The coronavirus pandemic has altered the way a lot of businesses operate.
Some organizations have had to turn to online and virtual platforms in order to stay afloat, while many people are also resorting to e-commerce to limit human contact.
Senam Blessman-Alornyeku for instance is a mother; and an entrepreneur; but she doesn’t have a physical shop where she works from.
Even though cost is the major reason why she works from home; she believes operating with her current arrangement comes with some advantages.
She said “Working from home allows me attend to my customers at anytime while being able to cater for my baby”.
The online business seems to be the current trend in reaching out to potential clients. Some people have hence integrated it into their everyday operation.
One example is Tonyi Senaya, a local shoe manufacturer who has his shop at Kokomlemle in Accra. He makes a significant chunk of his sales online.
He indicated that, ” Since COVID-19 occured, we make 60 percent of our sales online, while 40 percent is from walk-ins to our shop”.
But what really does selling online entail is a question on a lot of minds, especially when potential customers can be located in any part of the country.
Basically, all one requires is access to internet, in some cases an e-payment option and a delivery system. Some deliver in person, via a courier service or by public transport especially for clients who are in other regions.

# [Work instruction 1]
In the article on online business during the pandemic, what share of Tonyi Senaya's sales has been made online since COVID-19?
# [Work instruction 2]
Print the stretch of the article on online business during the pandemic from "Even though cost" through "of the country.".
Answer using only the article on online business during the pandemic.

# [Information provided]
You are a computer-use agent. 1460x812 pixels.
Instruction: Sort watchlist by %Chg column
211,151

--

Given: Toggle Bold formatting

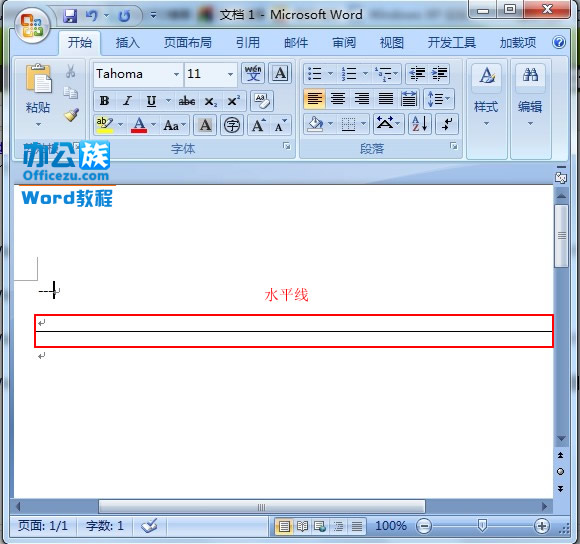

# [Your response 1]
60 percent

# [Your response 2]
Even though cost is the major reason why she works from home; she believes operating with her current arrangement comes with some advantages.
She said “Working from home allows me attend to my customers at anytime while being able to cater for my baby”.
The online business seems to be the current trend in reaching out to potential clients. Some people have hence integrated it into their everyday operation.
One example is Tonyi Senaya, a local shoe manufacturer who has his shop at Kokomlemle in Accra. He makes a significant chunk of his sales online.
He indicated that, ” Since COVID-19 occured, we make 60 percent of our sales online, while 40 percent is from walk-ins to our shop”.
But what really does selling online entail is a question on a lot of minds, especially when potential customers can be located in any part of the country.